| Review
of
Open Brand, by Kelly Mooney and Nita Rollins, PhD (Paperback, 2008)
(You can print this review in landscape mode, if you
want a hardcopy)
Reviewer:
Mark Lamendola, author of over 6,000 articles.
Anyone who is involved in marketing, product
development, sales, public relations, or customer service should read
this book.
Traditionally, companies have developed their
message and pushed it out to their customers--this is push marketing.
Companies would push demand through the sales channels. So, the various
efforts were company-driven: product development, marketing, sales, and
customer service, to name a few.
Today, the marketing model is increasingly a pull
model. Customers pull demand through the various channels. And not just
to the companies--but to a vast network of other people. This massive
customer communication puts customers, not companies, in the driver's
seat. If marketing is a show, the audience of customers now controls the
stage. This is why a book like The Open Brand matters.
The book consists of four Parts. Part One consists
of three chapters. These focus on the concept of "Open." The author has
an acronym:
- O: On-demand.
- P: Personal.
- E: Engaging.
- N. Networked.
These describe today's marketing environment.

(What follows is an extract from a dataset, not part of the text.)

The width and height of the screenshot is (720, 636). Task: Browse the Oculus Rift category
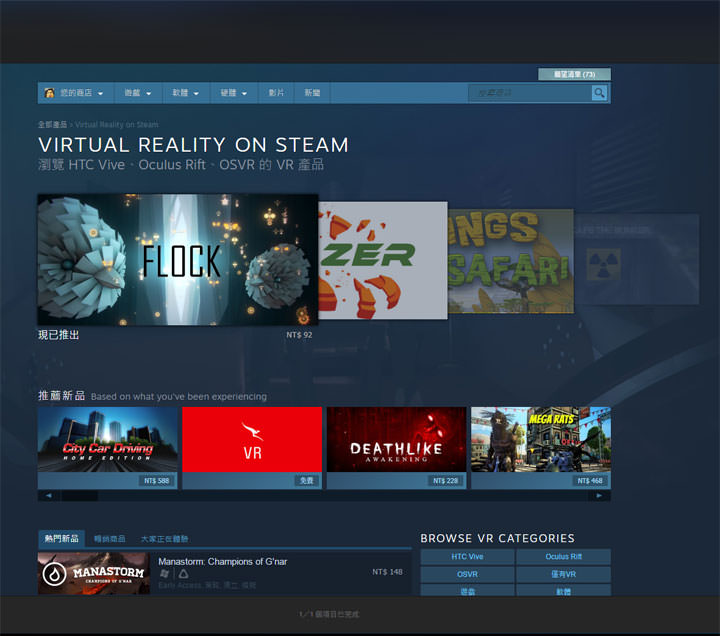563,557
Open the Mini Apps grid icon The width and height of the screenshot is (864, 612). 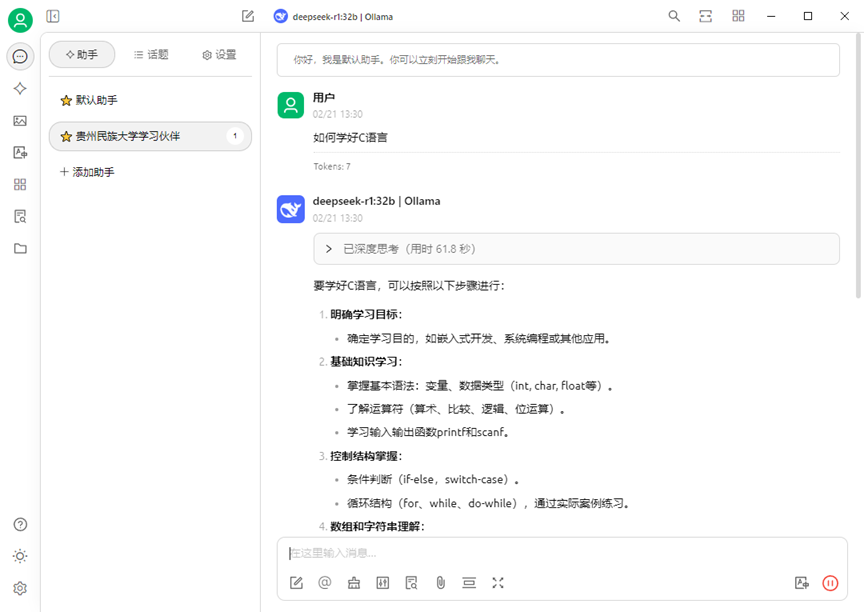coord(20,184)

While customers are empowered due to online tools such as Instant
Messaging, e-mail, blogs, and communities, the effects of their
communications reach well beyond the online world into every nook and
cranny of the offline world as well.
Part II discusses the iCitizen. The power of the
consumer is far different from what it was a few years ago. What is this
power, and how did the iCitizen end up with it? Who are iCitizens? Who
has more influence--a few celebrities, or thousands of regular people
who all have a voice? Part II answers these questions and more. It also
explains how and why the iCitizen can be both the medium and the
message.
Part III explains the response to the iCitizen. It
presents a strategic framework that allows a company to make sense of
Part I (the social Web) and Part II (the iCitizen). It discusses the two
trends that, more than any others, anchor the open brand framework:
- The emergence of consumer notoriety. This is
in stark contrast to what has historically been consumer anonymity
with regard to brands (and the world). Now consumers can be highly
visible, almost instantly. The implications are profound.
- The emergence of creative production. This is
in stark contrast to simple, uncritical consumption. Today, we have
a dazzling array of engaging online activities that didn't exist
just a few years ago. Someone writes a blog or releases a video, and
a viewpoint (good or bad) can easily go viral.

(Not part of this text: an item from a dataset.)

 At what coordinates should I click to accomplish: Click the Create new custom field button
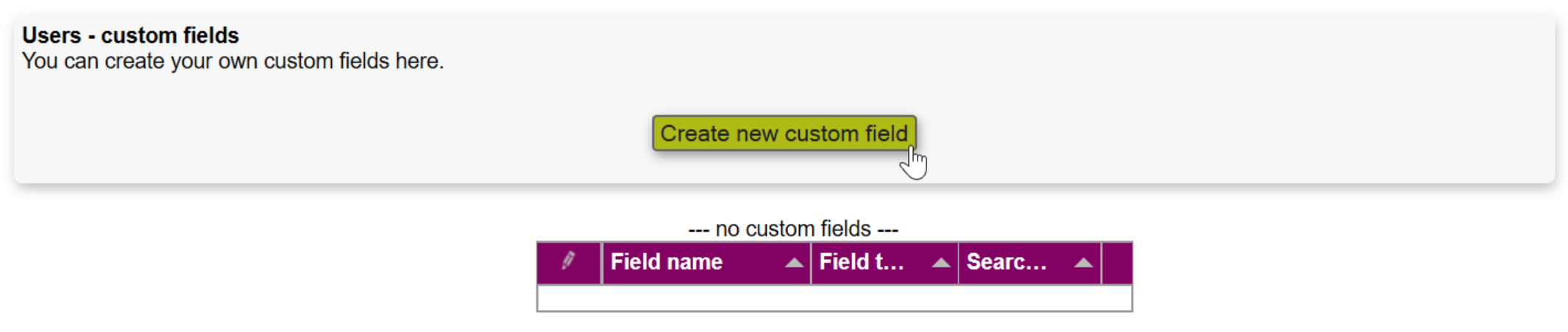[x=784, y=133]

Part IV is titled "Getting to Open." It's based on
what the authors call "The Four OPEN Experiences." Different people
experience the Web in different ways. The authors classify these as:
- Collectively inclined icitizens believe "I
connect."
- Cultural change agents believe "I am."
- Digital competence seekers believe "I can."
- Celebrity-motivated icitizens believe "I
matter."
Do you know which group (or experience) has the
most power? The answer may surprise you, and that's OK. What's not OK is
not learning the answer and doing something about it. What you do,
exactly, depends on several interdependent factors. Part IV addresses
those.
When you're done reading this book, you'll have an
understanding of who is really driving many of the choices companies
make. More importantly, you'll have a framework for developing a
suitable response with long-term viability.